Future Biotech Forum is organising a two-day conference dedicated to the biosimilars industry called the Future Biotech India 2013 in Hyderabad from July 25 to 26. This event aims to address the huge market opportunities for the biosimilars along with critical regulatory, commercialisation, technological, and R&D challenges amongst others, in the backdrop of over US$ 79 billion worth of biologics going off patent by 2015.
The event is expected to shed key insights on the regulators view on the dynamic Indian, EU and US FDA regulations that will pave way for the companies to put their biosimilar products in these markets.
It will also help the industry to address critical queries on commercialisation of biosmilars, product pipeline and development and investment challenges to propel biosimilar products along with analysing the extent of product comparability with the innovator molecule that will drive the biosimilar market in India.
The event is designed to help the companies to devise effective linking of process development to technological expertise in manufacturing scale up in the development of a biosimilars. It will also focus on giving insights into the next generation mAbs development and working around the clinical challenges with biosimilar drug development to successfully mAbs biosimilars, while navigating roadblocks around upstream process to improve biosimilar product quality.

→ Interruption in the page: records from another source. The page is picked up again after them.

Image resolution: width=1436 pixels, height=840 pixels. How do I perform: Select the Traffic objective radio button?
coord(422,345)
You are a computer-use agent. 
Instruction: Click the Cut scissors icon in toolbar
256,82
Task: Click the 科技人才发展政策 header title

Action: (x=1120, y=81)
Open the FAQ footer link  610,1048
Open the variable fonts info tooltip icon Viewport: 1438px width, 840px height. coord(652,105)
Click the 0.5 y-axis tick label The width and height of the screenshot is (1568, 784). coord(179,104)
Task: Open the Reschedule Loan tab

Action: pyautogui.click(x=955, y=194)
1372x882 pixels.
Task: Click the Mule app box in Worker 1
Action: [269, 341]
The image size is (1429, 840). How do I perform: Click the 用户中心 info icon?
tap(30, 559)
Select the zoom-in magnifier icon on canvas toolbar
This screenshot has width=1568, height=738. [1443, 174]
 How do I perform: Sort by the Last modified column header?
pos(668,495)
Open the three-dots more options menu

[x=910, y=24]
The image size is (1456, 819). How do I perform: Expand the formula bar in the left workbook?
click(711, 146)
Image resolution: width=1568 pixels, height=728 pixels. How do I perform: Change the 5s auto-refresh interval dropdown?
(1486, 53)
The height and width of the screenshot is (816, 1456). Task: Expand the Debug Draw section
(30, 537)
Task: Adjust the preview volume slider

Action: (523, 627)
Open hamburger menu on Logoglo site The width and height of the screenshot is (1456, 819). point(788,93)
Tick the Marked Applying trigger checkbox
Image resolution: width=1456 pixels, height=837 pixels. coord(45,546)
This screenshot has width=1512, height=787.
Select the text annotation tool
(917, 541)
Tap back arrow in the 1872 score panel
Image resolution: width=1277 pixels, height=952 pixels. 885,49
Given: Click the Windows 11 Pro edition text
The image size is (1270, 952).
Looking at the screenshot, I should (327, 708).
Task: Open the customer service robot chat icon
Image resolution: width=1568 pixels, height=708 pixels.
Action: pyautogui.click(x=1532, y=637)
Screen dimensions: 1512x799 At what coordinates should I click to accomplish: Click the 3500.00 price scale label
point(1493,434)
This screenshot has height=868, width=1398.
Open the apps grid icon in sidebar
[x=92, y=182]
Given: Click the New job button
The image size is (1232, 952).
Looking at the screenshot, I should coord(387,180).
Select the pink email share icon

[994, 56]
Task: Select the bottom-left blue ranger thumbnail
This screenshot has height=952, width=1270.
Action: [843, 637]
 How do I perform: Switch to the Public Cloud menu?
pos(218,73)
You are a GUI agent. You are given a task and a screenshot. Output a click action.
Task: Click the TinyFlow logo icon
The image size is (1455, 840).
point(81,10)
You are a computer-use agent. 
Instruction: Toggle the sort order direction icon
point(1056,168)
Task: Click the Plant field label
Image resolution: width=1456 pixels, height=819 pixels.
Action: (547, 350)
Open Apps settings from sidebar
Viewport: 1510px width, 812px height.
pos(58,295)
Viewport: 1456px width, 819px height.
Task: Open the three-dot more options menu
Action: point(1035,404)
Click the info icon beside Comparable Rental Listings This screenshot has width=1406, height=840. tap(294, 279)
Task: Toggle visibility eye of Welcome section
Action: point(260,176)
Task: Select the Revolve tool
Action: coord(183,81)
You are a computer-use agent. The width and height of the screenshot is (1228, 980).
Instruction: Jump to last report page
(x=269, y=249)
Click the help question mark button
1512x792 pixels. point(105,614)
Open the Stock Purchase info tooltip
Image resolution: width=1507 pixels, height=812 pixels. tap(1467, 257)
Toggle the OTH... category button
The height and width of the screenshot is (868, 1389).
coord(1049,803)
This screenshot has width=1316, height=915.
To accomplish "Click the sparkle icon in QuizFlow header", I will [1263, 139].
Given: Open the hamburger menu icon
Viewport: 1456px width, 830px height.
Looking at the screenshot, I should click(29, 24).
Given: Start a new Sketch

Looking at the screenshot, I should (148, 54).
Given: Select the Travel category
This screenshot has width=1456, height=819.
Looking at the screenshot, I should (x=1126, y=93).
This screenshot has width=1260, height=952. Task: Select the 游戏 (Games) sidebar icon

It will also focus on overcoming the challenges in the disposable downstream process for fast, flexible and cost-effective manufacturing process. This initiative is expected to bring together 100 plus senior management comprising of heads of technical, R&D, biologics, biosimilars, manufacturing, process development, product development amongst others from biopharma and biotech firms.
Some of the key speakers who will be sharing their insights during this event includes A Chandra Sekhara Rao, deputy drugs controller (India), Central Drugs Standard Control Organisation (CDSCO), Hyderabad; Bobby George, vice president and head, regulatory affairs, Reliance Life Sciences; Umesh Shaligram, director, research and development, Serum Institute of India; M K Sahib, director, Genomics and Biotechnology, Wockhardt; Dr Arvind Mishra, joint president, corporate QC/QA and regulatory affairs, Cadila Pharmaceuticals; Susobhan Das, senior general manager, early stage and product development and translational science, Intas Biopharmaceuticals; Jaspreet Singh, head, quality, Lupin Pharmaceuticals; Dr Nilesh K, head, quality control, MabPharm; Dr Meenakshi Malik, principal scientist, molecular biology, Biocon Research Centre; Shilpy Kochhar, deputy manager, Biotech Consortium India Limited (BCIL); Dhananjay Kapale, senior manager, production, Lupin Pharmaceuticals; Dr Asma Ahmed, assistant professor, department of chemical engineering, BITS Pilani (Hyderabad campus) and former senior scientist, biologics, Dr Reddy’s Laboratories, to name a few.